Problem details: Please continue the comment thread about partisan hypocrisy from where it stops.

Selected text:

■ ■ ■ ■

If this was a Democrat, and Republicans were making these exact same charges, then I would get to hear Racheal Maddow on MSNBC saying, "I think it is insulting and sexist that the Republican party thinks women should stay at home and are incapable of handling a career in politics and their families. They wouldn't say that about a man. This is just one more example of the backwards cavemen like way of thinking that exists on the far-right. This is the party of Jim Crow, and apparently they haven't come very far." However, I won't hear her say that now.

I wonder why that is.....
 
RRL ~
there maybe hope for you yet!
 
Well, RRL, I think choosing a political party is in many ways choosing the hypocrisies you can live with and the ones you can't. That's all I meant by my comment.

You called me a hypocrite first, by the way!

And you ducked my last question.
 
Ummm, actually you were the first one to throw around the hypocrisy charge Swissgirl. If fact, in your second comment on the subject you specifically mentioned me as a member of a group of people that has suddently changed his tune on teen pregnancies (though to the best of my knowledge we never previously discussed the issue). No big deal, I've been called worse.

And I think choosing a party, or an ideology is about siding with who you think is right, or at least the most right, about the things you care about. Hypocrisy be damned.

■ ■ ■ ■

[Collected data entries]
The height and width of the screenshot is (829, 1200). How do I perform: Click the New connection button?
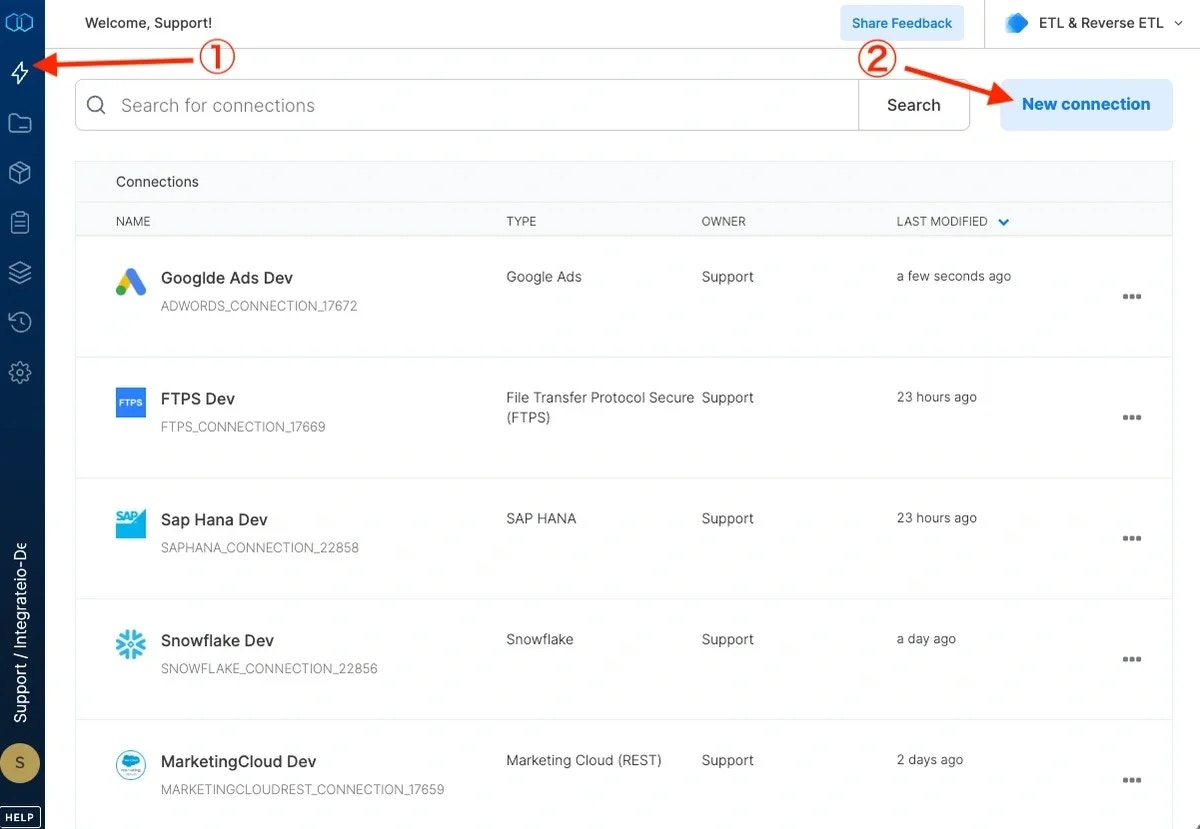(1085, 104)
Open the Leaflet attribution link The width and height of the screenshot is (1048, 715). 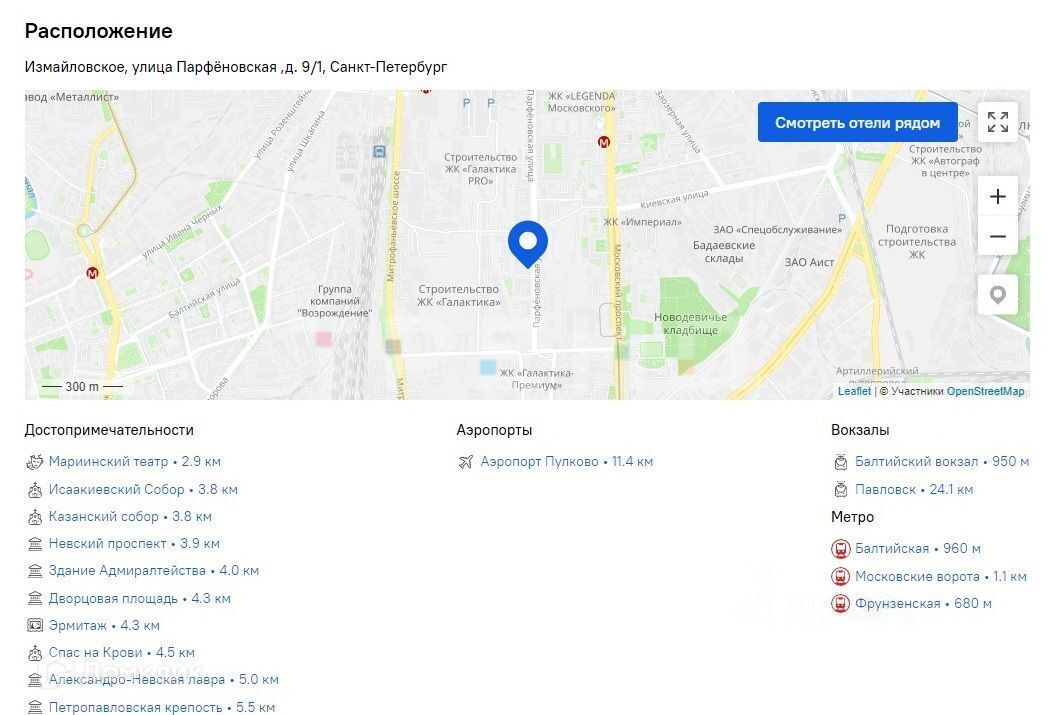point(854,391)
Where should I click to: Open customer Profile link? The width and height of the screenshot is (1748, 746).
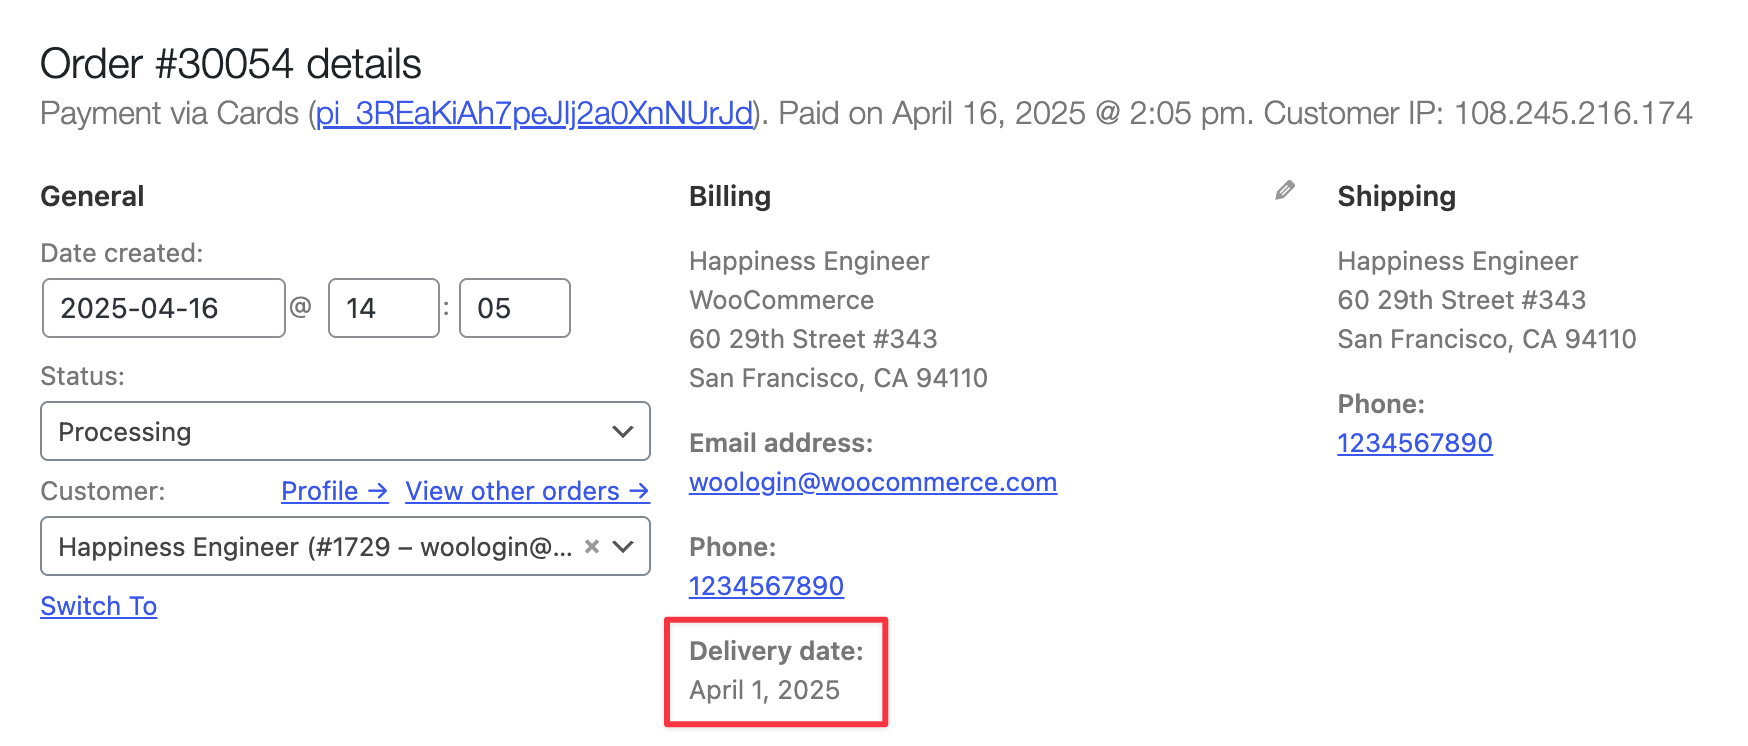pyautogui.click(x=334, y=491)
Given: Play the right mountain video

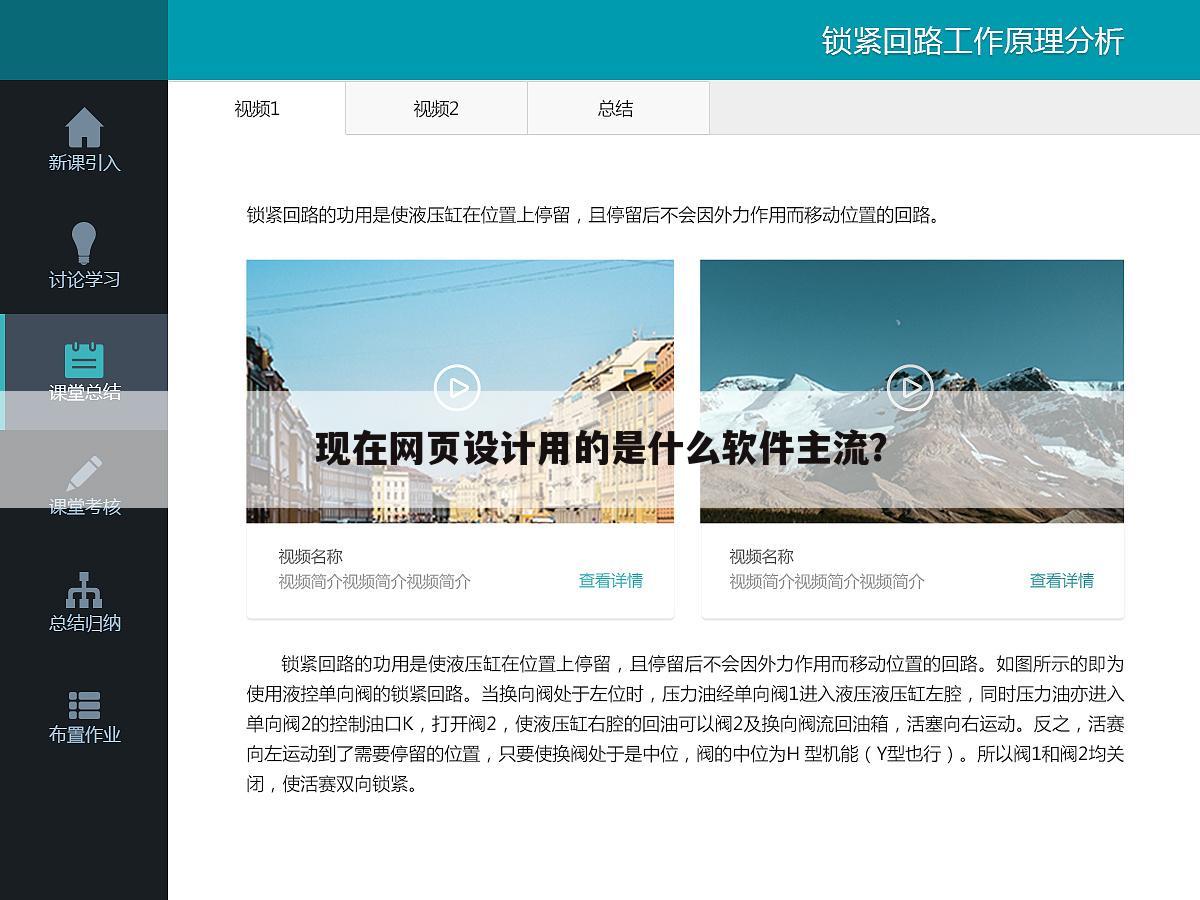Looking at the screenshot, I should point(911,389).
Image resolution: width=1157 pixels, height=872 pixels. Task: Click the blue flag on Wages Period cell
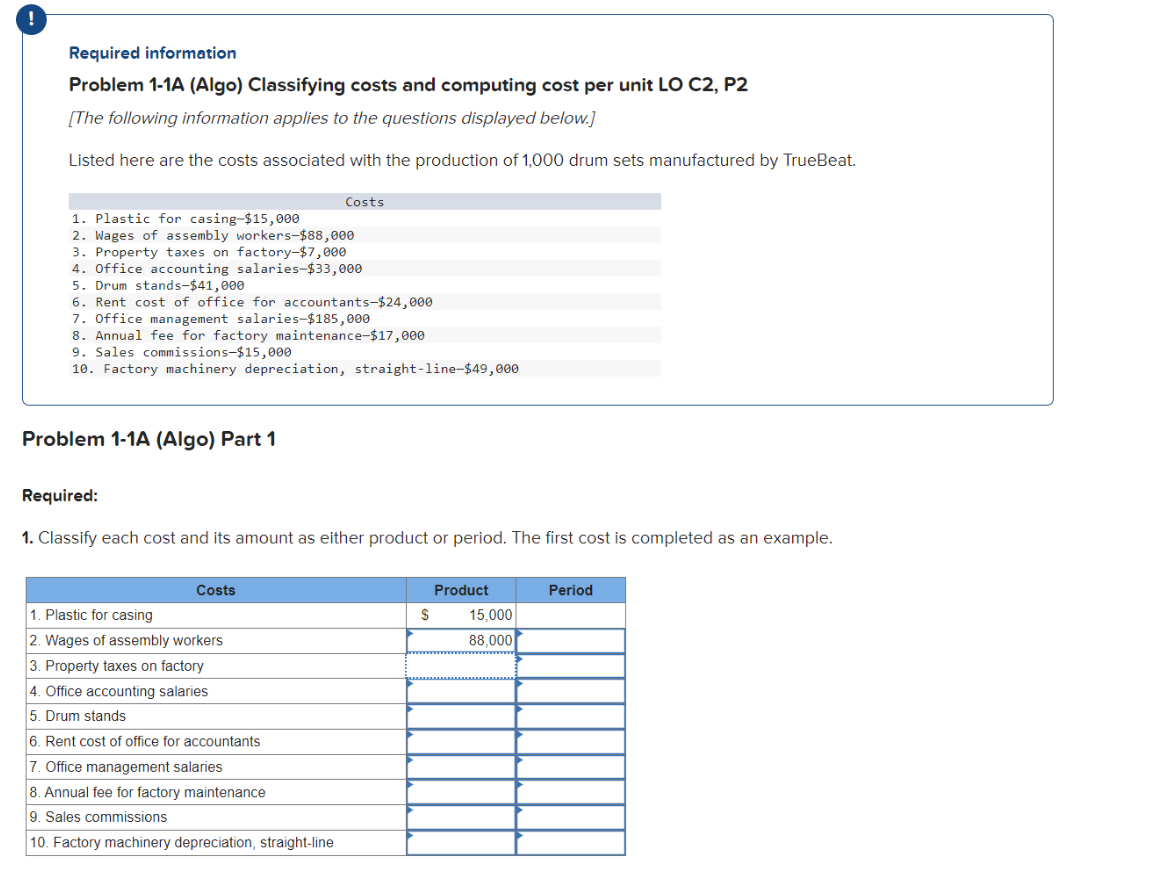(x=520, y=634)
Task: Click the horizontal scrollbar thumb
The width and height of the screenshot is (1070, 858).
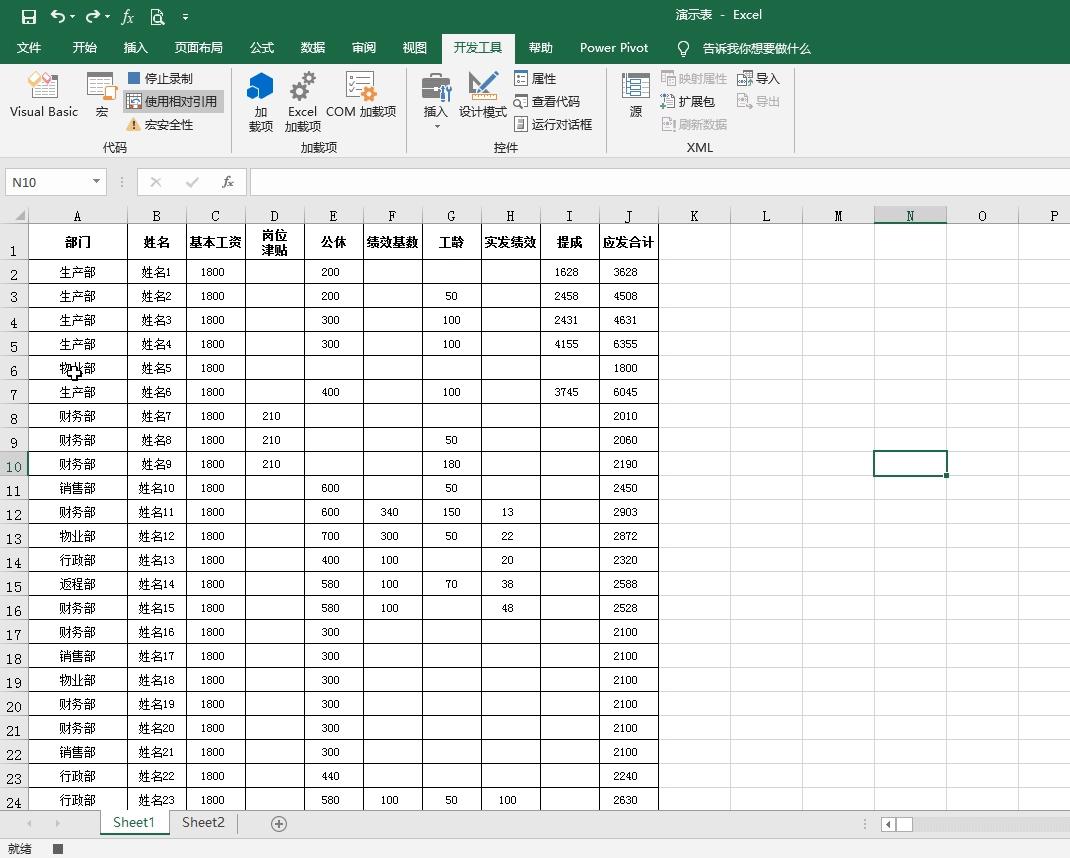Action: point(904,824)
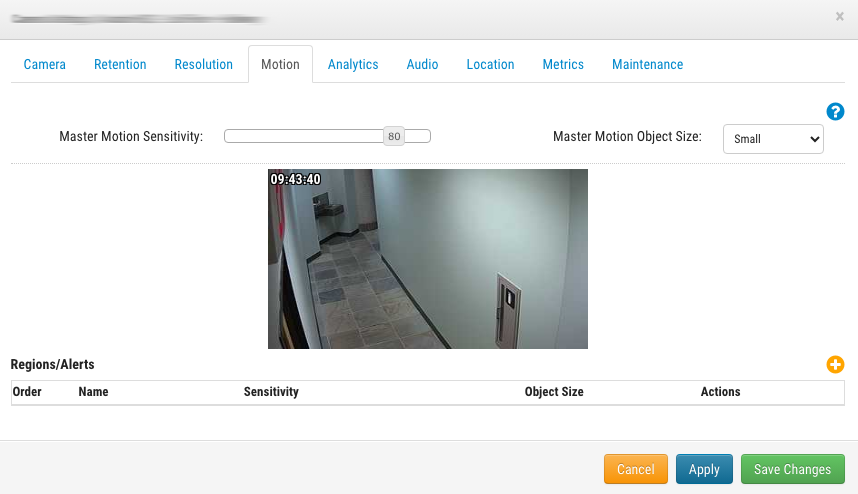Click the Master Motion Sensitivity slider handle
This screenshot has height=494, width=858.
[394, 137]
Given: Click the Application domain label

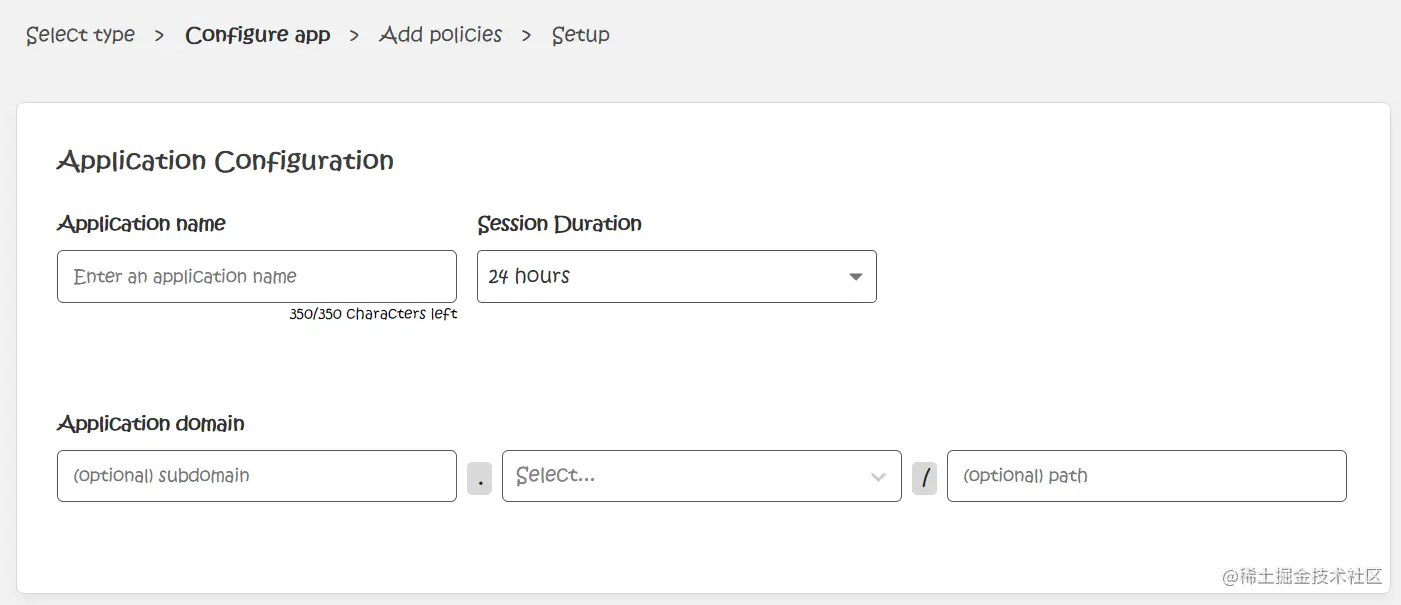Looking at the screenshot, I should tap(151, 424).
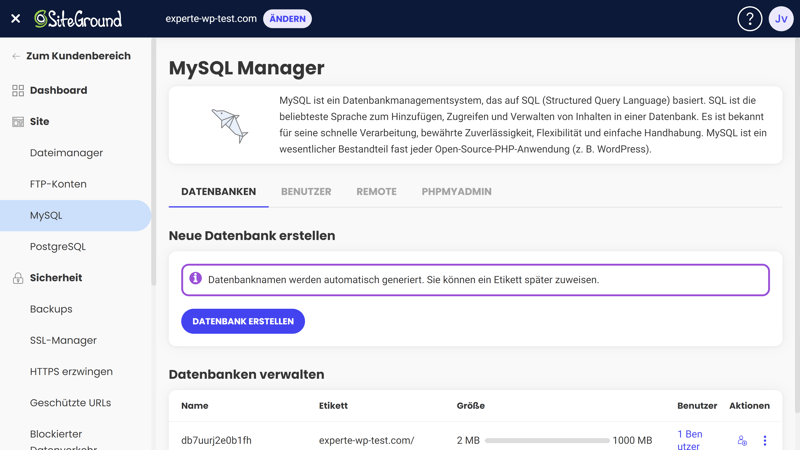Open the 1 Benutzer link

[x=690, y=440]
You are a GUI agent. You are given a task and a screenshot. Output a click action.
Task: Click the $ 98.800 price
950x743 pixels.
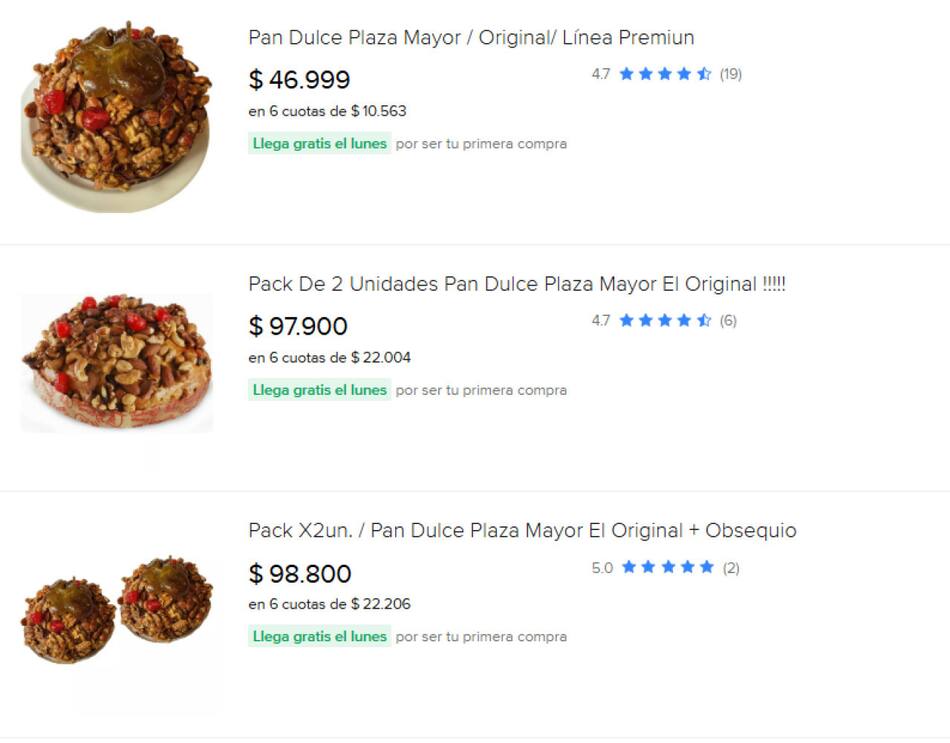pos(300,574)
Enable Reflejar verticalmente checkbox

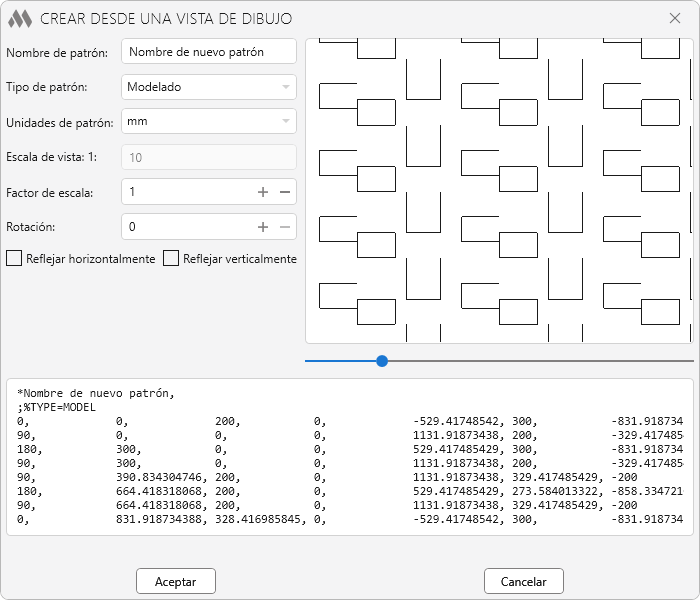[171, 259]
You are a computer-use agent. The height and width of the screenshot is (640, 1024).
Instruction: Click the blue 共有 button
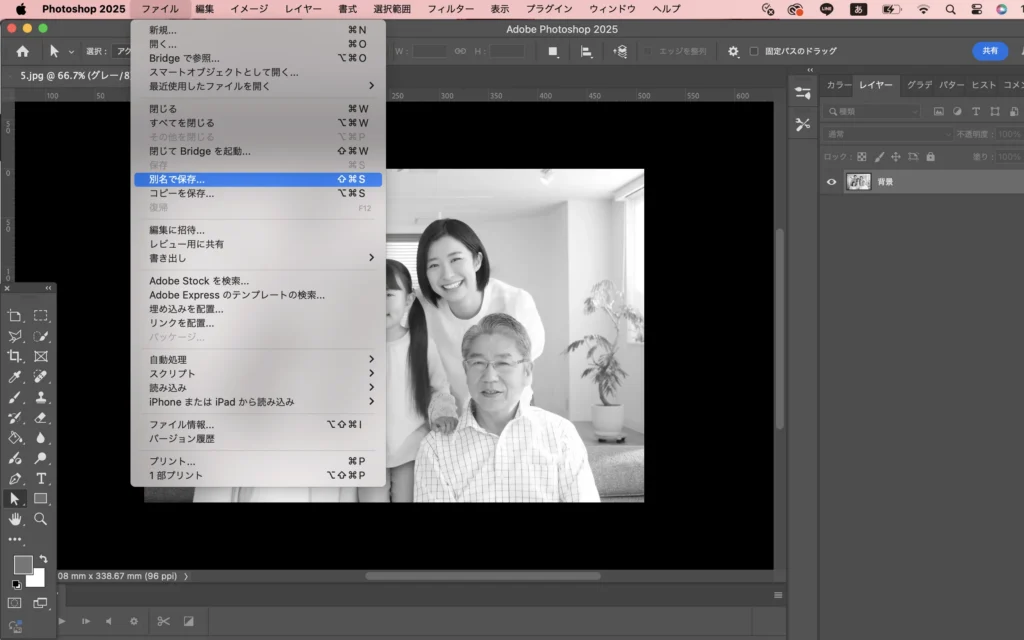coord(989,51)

■ ■ ■ ■

Answer space:
And conservatives (in the movement sense) align with christian Republicans because they agree about the outcome but for different reasons. For conservatives it is about federalism and states right, while for christians its a moral issue, but the outcome is the same. We are the big tent party!!!
 
As a way for silencing the snowball's chance rumor that her youngest child was actually her daughter's, I have to hand it to Palin, this sewed that one up nicely.

Then again, I've sort of been baffled by this choice from the start. As a way of attempting to lure disaffected Hillary supporters away, it's insulting. As a way of placating religious conservatives, it's backfiring, for the reasons listed here: no "family values" voter is going to support someone taking a leave of absence from her family for a hard campaign, especially with young children and grandkids on the way. It may be a double standard, but it's there, and I'm inclined to say that in this case the double standard is exactly what anti-feminists like Palin deserve.

And as a way of luring in Joe Sixpacks who want someone anti-abortion and anti-gay marriage (in a strong way) on the Republican ticket, you've also just put a female on the ticket with very little experience, two of the biggest criticisms launched at the Democratic frontrunners by said Joe Sixpacks.

I can't understand the motivations behind this choice; it reeks of amateurism from the Republican political machine, and if it's one thing I've come to expect from the Republicans, it is a high degree of sophisticated political maneuvering.

Oh well.
 
Swissgirl hits the nail on the head:

"I hope such generosity carries through when it comes time to fund programs for the single mothers"

As for me, I must say that I feel the same way about Palin as I did about Edwards and pretty much every other politican that has troubles at home: the decisions that a family makes about which challenges to take on and what opportunities (particularly once in a life-time ones) to seize, are up to that family alone, and are nobody's business.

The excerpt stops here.